Comcast and Connect Direct, a subsidiary of Communication Service for the Deaf (CSD), announced the launch of customer service support via American Sign Language (ASL) for Internet Essentials, Xfinity Internet, and general Xfinity billing questions, called “ASL Now.”
With the combined expertise of both companies, Internet Essentials and Xfinity customers can now connect with customer service agents in their native language, ASL. This is a “first for the cable industry,” according to the announcement, and it will reportedly help to further address the digital divide for Americans with disabilities by ensuring that members of the deaf community can get connected to the Internet at home, without barriers.
The announcement was made at a digital inclusion rally at the Pennsylvania School for the Deaf (PSD) to celebrate Comcast’s Internet Essentials program, an Internet adoption program for low-income households. The launch of ASL Comcast customer support is said to be “a continuation of Comcast’s commitment to the disability community.”
According to Pew Research Center, the need to address the digital divide for people with disabilities is clear.
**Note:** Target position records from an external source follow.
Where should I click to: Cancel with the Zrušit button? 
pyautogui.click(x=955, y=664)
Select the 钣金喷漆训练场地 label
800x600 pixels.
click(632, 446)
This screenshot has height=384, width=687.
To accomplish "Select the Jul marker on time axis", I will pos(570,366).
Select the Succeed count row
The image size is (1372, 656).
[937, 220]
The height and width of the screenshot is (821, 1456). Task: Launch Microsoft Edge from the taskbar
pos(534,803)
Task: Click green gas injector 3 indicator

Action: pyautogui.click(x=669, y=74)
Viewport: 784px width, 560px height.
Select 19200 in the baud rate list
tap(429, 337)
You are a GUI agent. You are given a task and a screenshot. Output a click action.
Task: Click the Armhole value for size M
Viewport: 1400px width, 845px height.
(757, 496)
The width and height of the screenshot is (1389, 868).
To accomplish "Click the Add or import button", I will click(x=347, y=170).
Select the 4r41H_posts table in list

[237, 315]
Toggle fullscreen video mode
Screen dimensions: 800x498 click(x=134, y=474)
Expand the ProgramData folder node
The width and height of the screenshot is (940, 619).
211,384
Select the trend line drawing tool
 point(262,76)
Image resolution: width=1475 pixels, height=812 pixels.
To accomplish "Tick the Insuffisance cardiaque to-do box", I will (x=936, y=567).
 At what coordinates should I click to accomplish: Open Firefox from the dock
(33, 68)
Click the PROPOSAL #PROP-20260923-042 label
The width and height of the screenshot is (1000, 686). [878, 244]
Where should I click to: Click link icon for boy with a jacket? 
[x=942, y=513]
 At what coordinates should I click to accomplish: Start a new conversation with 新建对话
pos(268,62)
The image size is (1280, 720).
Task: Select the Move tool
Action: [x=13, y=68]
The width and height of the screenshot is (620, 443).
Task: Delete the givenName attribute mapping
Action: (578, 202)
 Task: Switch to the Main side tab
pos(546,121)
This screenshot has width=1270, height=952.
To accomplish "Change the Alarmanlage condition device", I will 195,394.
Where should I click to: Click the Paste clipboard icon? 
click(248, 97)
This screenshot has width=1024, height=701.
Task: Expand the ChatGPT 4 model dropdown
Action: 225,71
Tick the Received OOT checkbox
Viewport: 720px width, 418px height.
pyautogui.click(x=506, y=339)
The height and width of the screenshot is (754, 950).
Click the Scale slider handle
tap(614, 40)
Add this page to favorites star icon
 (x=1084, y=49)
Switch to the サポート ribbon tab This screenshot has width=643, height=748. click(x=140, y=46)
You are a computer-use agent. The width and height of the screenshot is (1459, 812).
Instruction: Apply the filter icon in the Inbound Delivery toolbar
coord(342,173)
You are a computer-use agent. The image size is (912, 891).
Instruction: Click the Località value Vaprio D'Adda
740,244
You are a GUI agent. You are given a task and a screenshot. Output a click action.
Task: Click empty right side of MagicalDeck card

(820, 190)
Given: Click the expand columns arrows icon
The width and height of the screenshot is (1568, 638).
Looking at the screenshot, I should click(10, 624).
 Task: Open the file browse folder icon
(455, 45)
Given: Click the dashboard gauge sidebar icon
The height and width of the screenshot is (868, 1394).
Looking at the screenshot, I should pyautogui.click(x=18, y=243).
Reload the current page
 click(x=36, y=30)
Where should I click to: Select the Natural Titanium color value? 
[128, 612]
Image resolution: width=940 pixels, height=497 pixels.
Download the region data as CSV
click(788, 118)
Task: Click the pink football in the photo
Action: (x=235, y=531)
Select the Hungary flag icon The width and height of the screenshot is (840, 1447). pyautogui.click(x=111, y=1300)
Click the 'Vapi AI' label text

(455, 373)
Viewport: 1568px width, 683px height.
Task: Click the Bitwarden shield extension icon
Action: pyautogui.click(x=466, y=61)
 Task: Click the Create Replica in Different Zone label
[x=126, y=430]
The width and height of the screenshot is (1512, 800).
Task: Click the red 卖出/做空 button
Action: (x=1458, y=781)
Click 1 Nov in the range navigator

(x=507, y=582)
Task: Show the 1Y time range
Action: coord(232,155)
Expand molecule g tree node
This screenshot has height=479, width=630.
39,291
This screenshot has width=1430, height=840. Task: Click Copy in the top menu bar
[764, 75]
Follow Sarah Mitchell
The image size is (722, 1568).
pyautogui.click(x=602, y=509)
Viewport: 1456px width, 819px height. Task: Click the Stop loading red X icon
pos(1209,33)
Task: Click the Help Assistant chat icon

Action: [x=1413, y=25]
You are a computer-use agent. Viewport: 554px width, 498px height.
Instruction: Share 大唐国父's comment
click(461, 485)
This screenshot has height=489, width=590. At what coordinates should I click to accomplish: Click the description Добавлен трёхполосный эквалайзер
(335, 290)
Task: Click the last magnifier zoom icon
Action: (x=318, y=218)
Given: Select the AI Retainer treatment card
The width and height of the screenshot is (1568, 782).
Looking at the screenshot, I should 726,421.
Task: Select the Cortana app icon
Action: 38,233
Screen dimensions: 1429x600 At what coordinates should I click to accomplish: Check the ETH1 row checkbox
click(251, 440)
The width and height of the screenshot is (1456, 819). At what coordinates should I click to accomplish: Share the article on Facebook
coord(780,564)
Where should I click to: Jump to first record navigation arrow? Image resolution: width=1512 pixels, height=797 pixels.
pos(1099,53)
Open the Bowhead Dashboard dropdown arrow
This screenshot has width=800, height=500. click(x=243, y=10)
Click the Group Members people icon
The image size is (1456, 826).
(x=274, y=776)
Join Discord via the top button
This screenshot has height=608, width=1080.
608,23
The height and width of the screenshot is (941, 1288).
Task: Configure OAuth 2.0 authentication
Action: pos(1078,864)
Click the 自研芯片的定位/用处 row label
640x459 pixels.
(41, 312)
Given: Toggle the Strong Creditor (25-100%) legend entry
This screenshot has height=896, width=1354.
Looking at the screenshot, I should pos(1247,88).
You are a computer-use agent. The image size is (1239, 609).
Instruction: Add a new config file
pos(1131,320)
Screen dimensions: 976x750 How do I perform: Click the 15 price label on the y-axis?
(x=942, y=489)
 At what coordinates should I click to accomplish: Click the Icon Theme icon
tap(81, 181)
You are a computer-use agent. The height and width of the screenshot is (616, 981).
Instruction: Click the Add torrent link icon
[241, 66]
The study found that 23% of people with disabilities say they never go online, and 57% say they do not even have a home broadband subscription.
“The Internet is an incredible resource so long as you have the skills and the tools to use it,” said David L. Cohen, Senior Executive Vice President and Chief Diversity Officer at Comcast Corporation. “By partnering with Connect Direct and working with the deaf community, we want to address and break down the barriers to broadband adoption that are unique to this population. That starts by being able to speak with customers in their native language.”
“We are especially happy to partner with Comcast on this initiative, which represents a significant leap forward in broadening the reach of services available in ASL and creating more avenues for fuller participation of deaf people in society,” said Christopher Soukup, Chief Executive Officer of CSD. “Comcast’s commitment to launching an ASL customer service center underlines a shift in attitude by major corporations in recognizing the value of deaf people and the benefit and ease in delivering exceptional customer service through their customers’ language of choice.”
In line with Comcast’s commitment to make products, services, and experiences accessible to the widest possible audience including people with disabilities, Comcast also announced that it created an internetessentials.com/accessibility landing page, with direct links to the new ASL Now chat function, the ability to order collateral materials in Braille and large print, and an accessibility-specific FAQ.
Additionally, the Learning Center on the Internet Essentials website now includes nearly 50 Internet safety and digital literacy videos with closed captions for the deaf. Topics include: online safety and security, basic uses of the Internet, and how to get various things done online. The website is also operable with assistive technologies, such as screen reader software, for the blind or visually impaired. Earlier this year, Comcast announced a partnership with the American Association of People with Disabilities and, working together, the two organizations will continue to add even more digital literacy training content to the Learning Portal that will be specifically designed for people with disabilities.
At PSD, Comcast also surprised 90 students by giving them free tablets and six months of complimentary Internet service at home through the Internet Essentials program. Additionally, in partnership with Dell Technologies, the Company announced it will donate new computer equipment to PSD for students to learn vital digital skills.